Researchers at email security firm Barracuda have conducted a study to identify current spear phishing trends and the tactics most commonly used to attack businesses and obtain sensitive information.
Spear phishing is a highly targeted form of phishing. Campaigns tend to involve low numbers of emails that have been carefully crafted for attacks on a particular industry, company, or individual. Targets are usually researched, and emails are carefully crafted to maximize the probability of a response.
Over the course of three months, Barracuda researchers analyzed more than 360,000 phishing emails to assess the tactics being used by cybercriminals to fool end users into clicking links and divulging sensitive information.
The researchers identified three main tactics used in spear phishing attacks: Brand impersonation; business email compromise, and blackmail.
Brand impersonation is one of the most popular tactics. The sender name is spoofed to make emails appear to have come from a trusted source such as a government agency, known contact, or an individual within the target’s own organization. Spoofing of well-known brands such as Microsoft and Apple is commonplace. 83% of phishing attacks involve brand impersonation and one in five involves the impersonation of a financial institution.
Business email compromise is a tried and tested technique for attacking businesses. The technique, also known as CEO fraud, involves the impersonation of a CEO or other executive in a targeted attack on an employee within the organization such as a member of the HR, payroll, or finance department. The FBI reports that $12.5 billion has been lost in fraudulent wire transfers as a result of BEC attacks since 2013.
Blackmail attacks have grown in popularity in recent months, in particular, sextortion scams that threaten to expose an individual’s online activities unless payment is made. One of the most popular scams claims to have recorded the user viewing pornography via their webcam following a malware infection. The scammers say they have created a video of the target viewing adult content, along with the sites being viewed at the time. They threaten to send the video to all the users contacts if payment is not made. One in 10 spear phishing emails involve blackmail.
Spear phishing emails are timed to maximize the chance of a response, with most being sent between Tuesday and Thursday during business hours to make them appear more authentic.
While many mass phishing emails are blocked by security solutions, spear phishing emails tend to make it to employees’ inboxes as they appear to have been sent from reputable senders. Zero-day links are also commonly used – Those that have not previously been used for phishing and are not on blacklists. Many email security solutions fail to identify the links as malicious.
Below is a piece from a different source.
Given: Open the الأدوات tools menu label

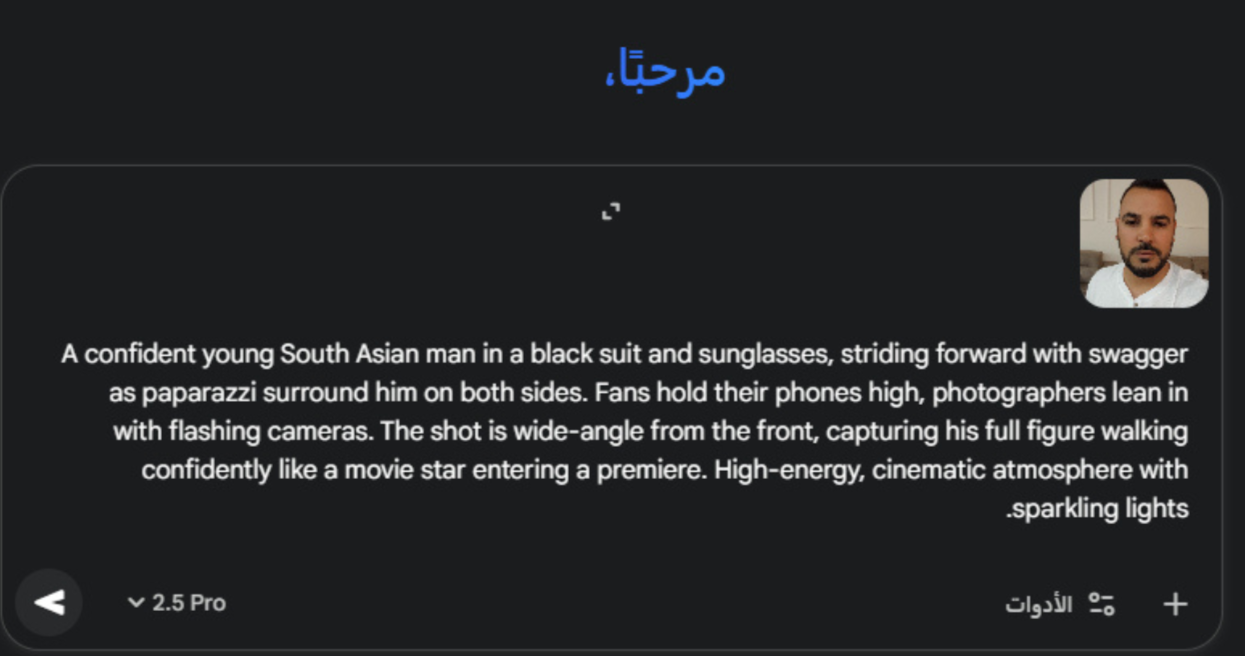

Protecting against spear phishing attacks requires a combination of technology and training. An advanced AI-based email security solution should be used that can analyze message content for signs of spear phishing. DMARC should be implemented to help detect email impersonation attacks, multi-factor authentication should be implemented to prevent stolen credentials from being used to access accounts, and end users must receive training to teach them the skills they need to identify potential spear phishing attacks.
Organizations that rely on traditional security tools and train employees infrequently will be particularly vulnerable to spear phishing attacks.